Good place to start researching...

Avoid 5 Assumptions About College Financial Aid (http://www.usnews.com/education/best-colleges/paying-for-college/articles/2012/04/04/avoid-5-assumptions-about-college-financial-aid#comments) (usnews.com)

moby
Apr 8th, 2012, 04:06 AM
Yes, this is in America.

Darop.
Apr 8th, 2012, 04:57 PM
I'ver never really understood adults getting/getting back into education, unless they've had previous relevant work experience in the field they're studying, or unless they're doing it just for the pleasure. The job market is extremely competitive today and age plays a big factor.

moby
Apr 8th, 2012, 05:24 PM
I'ver never really understood adults getting/getting back into education, unless they've had previous relevant work experience in the field they're studying, or unless they're doing it just for the pleasure. The job market is extremely competitive today and age plays a big factor.
Certification also pays a big role though. Without a degree, there is a lot you cannot do.

Charlatan
Apr 8th, 2012, 09:48 PM
well, there are always non-degree programs for adults. Especially if you are not sure about being a full time learner

Rocketta
Apr 9th, 2012, 01:36 AM
as stated earlier cost wise he should start with a community college for his core courses/first two years it's much cheaper and in most states something that someone can pay without financial aid. Then he can finish up at a 4 year school.... best bet is if he can find an employer that pays tuition assistance or work on a college campus where he could take a class free every semester.

Kirt12255
Apr 9th, 2012, 02:10 PM
I think it depends on your friends situation. If he wants to go back to college purely due to financial reasons then I would think it is going to be a tough slug. What inspires him? What are the practical reasons? The big issue with being a 'mature aged student' (as we are called here in Australia) are life commitments (kids, mortgages, car repayments etc). I am 35 and have been a full time uni student since the beginning of 2009 and I'll be finished at the end of next year.
Having said that I began with zero commitments at the start of my course, all my fees are borrowed under the HECS scheme and I live off scholarships and Austudy (the Aus govt give me $290 a week to study). I really have no clue what the situation is like for an adult wanting to educate themselves over there in the states.
Over half the students in my cohort are over 25, but that has to do with the field (social work), which is a reply to a post above questioning adult learners, there are many fields where life experience is viewed as a bonus. Anyhow I'll stop crapping on....simply it is the best decision I have ever made. Don't get me wrong, I questioned the decision many times, but if he can tough it out...it is well worth it!! ;)
Regardless of what he decides, I really hope things turn out ok for him. Seems he has a good head on his shoulders if he is weighing up other options. ;)

Nicolás89
Apr 9th, 2012, 05:13 PM
Certification also pays a big role though. Without a degree, there is a lot you cannot do.

Yea that & with more qualifications you are in a position where you can demand better payment.

#####

What you will do:
**A.** Answer from the forum thread:
(i) How old does Kirt12255 say they are?
(ii) How much does the Australian government pay Kirt12255 each week to study?
(iii) Where does Rocketta say he should take his core courses?
**B.** Write out the forum thread word for word from "Good place to" to "is in America.".
The listing has no connection to the forum thread.

Dataset section:
#####

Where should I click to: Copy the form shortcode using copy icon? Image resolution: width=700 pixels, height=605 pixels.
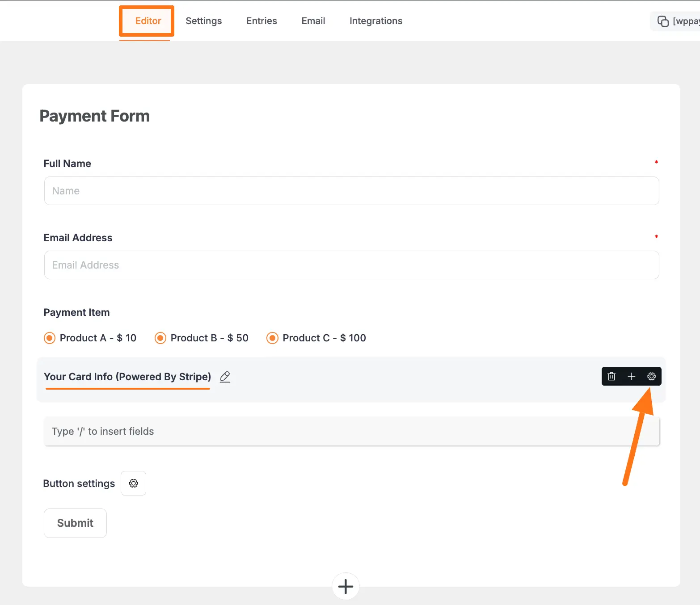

#####

Response list:
**A.**
(i) 35
(ii) $290
(iii) At a community college

**B.**
Good place to start researching...

Avoid 5 Assumptions About College Financial Aid (http://www.usnews.com/education/best-colleges/paying-for-college/articles/2012/04/04/avoid-5-assumptions-about-college-financial-aid#comments) (usnews.com)

moby
Apr 8th, 2012, 04:06 AM
Yes, this is in America.